Так или почти так для Алеши Пешкова, но не так или не совсем так для Горького. Он уже знает, что не вся правда у Бабушки, что есть и у Дедушки своя правда, такая же вечная, страшно верная, страшно русская. <...>
Бабушка делает Россию безмерною; Дедушка мерит ее, копит, собирает, может быть, в страшный кулак; но без него она развалилась бы, расползлась бы, как опара из квашни. И вообще, если бы в России была одна Бабушка без Дедушки, то не печенеги, половцы, монголы, немцы, а своя родная тля заела бы живьем „Святую Русь”. Бабушка — Россия старая, обращенная к Востоку; Дедушка — Россия новая, обращенная к Западу.

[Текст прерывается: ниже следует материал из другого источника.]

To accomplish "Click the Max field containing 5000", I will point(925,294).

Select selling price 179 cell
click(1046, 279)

Бабушка безграмотна; Дедушка полуграмотен. Но если когда-нибудь Россия будет грамотной, то благодаря не Бабушке, а Дедушке”.
На скрещенье этих векторов — Алеша Пешков, который мучительно формируется в М. Горького. Бабушка напитывает его любовью, учит широте взгляда на мир. Дедушка учит церковной грамоте и жестоко порет его, приучая выносить боль и не смущаться доставлять ее другим. Бабушка — Поэзия. Дедушка — Наука.
А в целом — Горький.
Разумеется, схема Мережковского хромает, как все его излюбленные “диалектические” модели. Но в отношении влияния на Горького “религий” Бабушки и Дедушки он во многом прав. И потом, этот взгляд на повесть гораздо интереснее якобы “реалистических” рассуждений на тему о том, как закалялся характер Пешкова посреди свинцовых мерзостей русского быта.

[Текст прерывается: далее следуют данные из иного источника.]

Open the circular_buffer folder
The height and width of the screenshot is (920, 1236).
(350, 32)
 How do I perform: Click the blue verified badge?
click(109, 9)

Однако и первая (социальная) схема, и вторая (символическая) — все равно остаются схемами. За ними не видно живого Алеши.
Что это был за мальчик?
“БЕЗ ЦЕРКОВНОГО ПЕНЬЯ, БЕЗ ЛАДАНА...”
Чтение повестей “Детство” и “В людях” — дело хотя необыкновенно трудное, но и увлекательное. Если не читать эти вещи с наивно-реалистической точки зрения, как Сологуб “Детство”, удивляясь обилию в повестях немотивированной жестокости, но и не поддаваться искушению символического схематизма Мережковского, то окажется вдруг, что в этих повестях заключен “шифр” всей биографии Горького и его творчества. Если воспринимать эти повести с некоторой степенью уважительного, но все же скептицизма к ним как к реалистическим автобиографиям, то открываются вещи удивительные и... странные. Для автора этой книги несомненно, что и сам Горький, когда писал “Детство” и “В людях”, именно с уважительным недоверием смотрел на личность Алексея Пешкова и отнюдь не всегда идентифицировал его с собой.